> **Work to complete**:
Transcribe the following entries exactly as they appear, line for line.

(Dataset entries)
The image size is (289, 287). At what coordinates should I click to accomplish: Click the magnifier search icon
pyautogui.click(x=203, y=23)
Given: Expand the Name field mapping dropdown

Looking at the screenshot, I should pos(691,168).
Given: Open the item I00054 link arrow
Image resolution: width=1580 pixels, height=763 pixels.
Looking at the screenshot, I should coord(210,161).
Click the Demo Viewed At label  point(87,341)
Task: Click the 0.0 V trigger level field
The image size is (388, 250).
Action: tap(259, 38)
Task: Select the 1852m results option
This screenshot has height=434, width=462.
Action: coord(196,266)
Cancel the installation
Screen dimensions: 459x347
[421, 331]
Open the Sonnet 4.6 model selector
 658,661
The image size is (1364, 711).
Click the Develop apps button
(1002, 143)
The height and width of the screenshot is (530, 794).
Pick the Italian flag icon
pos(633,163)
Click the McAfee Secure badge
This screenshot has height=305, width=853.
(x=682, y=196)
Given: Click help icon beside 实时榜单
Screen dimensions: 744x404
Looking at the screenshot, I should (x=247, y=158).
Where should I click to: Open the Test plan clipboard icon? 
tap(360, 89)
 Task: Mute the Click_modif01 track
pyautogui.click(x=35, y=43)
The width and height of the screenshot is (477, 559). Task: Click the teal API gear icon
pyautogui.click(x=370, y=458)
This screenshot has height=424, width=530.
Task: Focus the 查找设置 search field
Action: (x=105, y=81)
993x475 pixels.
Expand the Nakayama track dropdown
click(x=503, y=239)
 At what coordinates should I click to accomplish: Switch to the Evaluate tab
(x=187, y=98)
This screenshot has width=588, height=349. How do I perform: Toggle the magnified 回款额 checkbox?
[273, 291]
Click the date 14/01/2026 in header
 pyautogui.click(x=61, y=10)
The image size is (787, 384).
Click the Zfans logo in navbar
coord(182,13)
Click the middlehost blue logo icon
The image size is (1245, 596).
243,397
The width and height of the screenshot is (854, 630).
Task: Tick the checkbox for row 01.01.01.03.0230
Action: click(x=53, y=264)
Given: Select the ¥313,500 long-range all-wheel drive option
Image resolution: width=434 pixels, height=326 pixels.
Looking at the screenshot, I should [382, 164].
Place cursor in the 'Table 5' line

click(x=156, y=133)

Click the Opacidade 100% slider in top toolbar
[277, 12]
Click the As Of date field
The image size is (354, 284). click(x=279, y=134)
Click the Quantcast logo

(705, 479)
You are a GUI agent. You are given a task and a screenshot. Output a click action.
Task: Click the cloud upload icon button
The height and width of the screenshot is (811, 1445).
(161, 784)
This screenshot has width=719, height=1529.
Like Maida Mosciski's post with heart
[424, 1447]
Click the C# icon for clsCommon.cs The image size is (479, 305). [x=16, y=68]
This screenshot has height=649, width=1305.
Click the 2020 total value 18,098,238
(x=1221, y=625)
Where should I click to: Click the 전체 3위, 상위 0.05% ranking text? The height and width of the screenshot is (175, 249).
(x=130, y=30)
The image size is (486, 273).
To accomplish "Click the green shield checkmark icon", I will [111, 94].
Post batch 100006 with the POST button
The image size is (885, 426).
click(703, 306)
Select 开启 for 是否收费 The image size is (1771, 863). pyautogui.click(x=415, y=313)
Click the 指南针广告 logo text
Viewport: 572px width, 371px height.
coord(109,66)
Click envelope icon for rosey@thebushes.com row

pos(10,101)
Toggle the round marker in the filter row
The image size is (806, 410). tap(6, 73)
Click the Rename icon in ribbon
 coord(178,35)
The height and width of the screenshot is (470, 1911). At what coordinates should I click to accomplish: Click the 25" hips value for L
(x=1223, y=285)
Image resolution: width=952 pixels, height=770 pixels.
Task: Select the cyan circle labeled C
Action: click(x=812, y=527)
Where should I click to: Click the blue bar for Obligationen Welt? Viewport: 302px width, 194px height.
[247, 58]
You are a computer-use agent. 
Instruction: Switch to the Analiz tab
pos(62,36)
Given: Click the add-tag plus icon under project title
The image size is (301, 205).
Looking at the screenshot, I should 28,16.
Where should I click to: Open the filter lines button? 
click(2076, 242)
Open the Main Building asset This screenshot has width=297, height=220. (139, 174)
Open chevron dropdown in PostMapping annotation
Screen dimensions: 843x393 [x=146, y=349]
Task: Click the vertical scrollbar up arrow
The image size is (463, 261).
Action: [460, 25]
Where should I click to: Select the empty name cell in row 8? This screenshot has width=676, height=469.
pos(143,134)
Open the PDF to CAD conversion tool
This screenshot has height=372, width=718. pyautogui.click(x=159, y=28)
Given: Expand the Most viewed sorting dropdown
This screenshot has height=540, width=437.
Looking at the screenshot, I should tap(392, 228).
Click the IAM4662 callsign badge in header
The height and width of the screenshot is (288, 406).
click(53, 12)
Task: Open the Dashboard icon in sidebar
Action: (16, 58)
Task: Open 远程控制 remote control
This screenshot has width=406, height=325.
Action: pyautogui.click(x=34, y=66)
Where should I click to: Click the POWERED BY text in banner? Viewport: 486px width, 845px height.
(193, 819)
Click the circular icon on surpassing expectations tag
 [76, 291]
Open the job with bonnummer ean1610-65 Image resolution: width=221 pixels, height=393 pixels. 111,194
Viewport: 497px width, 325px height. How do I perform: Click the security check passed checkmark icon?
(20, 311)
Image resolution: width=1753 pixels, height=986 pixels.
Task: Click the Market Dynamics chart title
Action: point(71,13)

> **Complete output**:
The image size is (289, 287). At what coordinates should I click to accomplish: Click the magnifier search icon
pyautogui.click(x=203, y=23)
Given: Expand the Name field mapping dropdown

Looking at the screenshot, I should pos(691,168).
Given: Open the item I00054 link arrow
Image resolution: width=1580 pixels, height=763 pixels.
Looking at the screenshot, I should coord(210,161).
Click the Demo Viewed At label  point(87,341)
Task: Click the 0.0 V trigger level field
The image size is (388, 250).
Action: tap(259, 38)
Task: Select the 1852m results option
This screenshot has height=434, width=462.
Action: coord(196,266)
Cancel the installation
Screen dimensions: 459x347
[421, 331]
Open the Sonnet 4.6 model selector
 658,661
The image size is (1364, 711).
Click the Develop apps button
(1002, 143)
The height and width of the screenshot is (530, 794).
Pick the Italian flag icon
pos(633,163)
Click the McAfee Secure badge
This screenshot has height=305, width=853.
(x=682, y=196)
Given: Click help icon beside 实时榜单
Screen dimensions: 744x404
Looking at the screenshot, I should (x=247, y=158).
Where should I click to: Open the Test plan clipboard icon? 
tap(360, 89)
 Task: Mute the Click_modif01 track
pyautogui.click(x=35, y=43)
The width and height of the screenshot is (477, 559). Task: Click the teal API gear icon
pyautogui.click(x=370, y=458)
This screenshot has height=424, width=530.
Task: Focus the 查找设置 search field
Action: (x=105, y=81)
993x475 pixels.
Expand the Nakayama track dropdown
click(x=503, y=239)
 At what coordinates should I click to accomplish: Switch to the Evaluate tab
(x=187, y=98)
This screenshot has width=588, height=349. How do I perform: Toggle the magnified 回款额 checkbox?
[273, 291]
Click the date 14/01/2026 in header
 pyautogui.click(x=61, y=10)
The image size is (787, 384).
Click the Zfans logo in navbar
coord(182,13)
Click the middlehost blue logo icon
The image size is (1245, 596).
243,397
The width and height of the screenshot is (854, 630).
Task: Tick the checkbox for row 01.01.01.03.0230
Action: click(x=53, y=264)
Given: Select the ¥313,500 long-range all-wheel drive option
Image resolution: width=434 pixels, height=326 pixels.
Looking at the screenshot, I should [382, 164].
Place cursor in the 'Table 5' line

click(x=156, y=133)

Click the Opacidade 100% slider in top toolbar
[277, 12]
Click the As Of date field
The image size is (354, 284). click(x=279, y=134)
Click the Quantcast logo

(705, 479)
You are a GUI agent. You are given a task and a screenshot. Output a click action.
Task: Click the cloud upload icon button
The height and width of the screenshot is (811, 1445).
(161, 784)
This screenshot has width=719, height=1529.
Like Maida Mosciski's post with heart
[424, 1447]
Click the C# icon for clsCommon.cs The image size is (479, 305). [x=16, y=68]
This screenshot has height=649, width=1305.
Click the 2020 total value 18,098,238
(x=1221, y=625)
Where should I click to: Click the 전체 3위, 상위 0.05% ranking text? The height and width of the screenshot is (175, 249).
(x=130, y=30)
The image size is (486, 273).
To accomplish "Click the green shield checkmark icon", I will [111, 94].
Post batch 100006 with the POST button
The image size is (885, 426).
click(703, 306)
Select 开启 for 是否收费 The image size is (1771, 863). pyautogui.click(x=415, y=313)
Click the 指南针广告 logo text
Viewport: 572px width, 371px height.
coord(109,66)
Click envelope icon for rosey@thebushes.com row

pos(10,101)
Toggle the round marker in the filter row
The image size is (806, 410). tap(6, 73)
Click the Rename icon in ribbon
 coord(178,35)
The height and width of the screenshot is (470, 1911). At what coordinates should I click to accomplish: Click the 25" hips value for L
(x=1223, y=285)
Image resolution: width=952 pixels, height=770 pixels.
Task: Select the cyan circle labeled C
Action: click(x=812, y=527)
Where should I click to: Click the blue bar for Obligationen Welt? Viewport: 302px width, 194px height.
[247, 58]
You are a computer-use agent. 
Instruction: Switch to the Analiz tab
pos(62,36)
Given: Click the add-tag plus icon under project title
The image size is (301, 205).
Looking at the screenshot, I should 28,16.
Where should I click to: Open the filter lines button? 
click(2076, 242)
Open the Main Building asset This screenshot has width=297, height=220. (139, 174)
Open chevron dropdown in PostMapping annotation
Screen dimensions: 843x393 [x=146, y=349]
Task: Click the vertical scrollbar up arrow
The image size is (463, 261).
Action: [460, 25]
Where should I click to: Select the empty name cell in row 8? This screenshot has width=676, height=469.
pos(143,134)
Open the PDF to CAD conversion tool
This screenshot has height=372, width=718. pyautogui.click(x=159, y=28)
Given: Expand the Most viewed sorting dropdown
This screenshot has height=540, width=437.
Looking at the screenshot, I should tap(392, 228).
Click the IAM4662 callsign badge in header
The height and width of the screenshot is (288, 406).
click(53, 12)
Task: Open the Dashboard icon in sidebar
Action: (16, 58)
Task: Open 远程控制 remote control
This screenshot has width=406, height=325.
Action: pyautogui.click(x=34, y=66)
Where should I click to: Click the POWERED BY text in banner? Viewport: 486px width, 845px height.
(193, 819)
Click the circular icon on surpassing expectations tag
 [76, 291]
Open the job with bonnummer ean1610-65 Image resolution: width=221 pixels, height=393 pixels. 111,194
Viewport: 497px width, 325px height. How do I perform: Click the security check passed checkmark icon?
(20, 311)
Image resolution: width=1753 pixels, height=986 pixels.
Task: Click the Market Dynamics chart title
Action: point(71,13)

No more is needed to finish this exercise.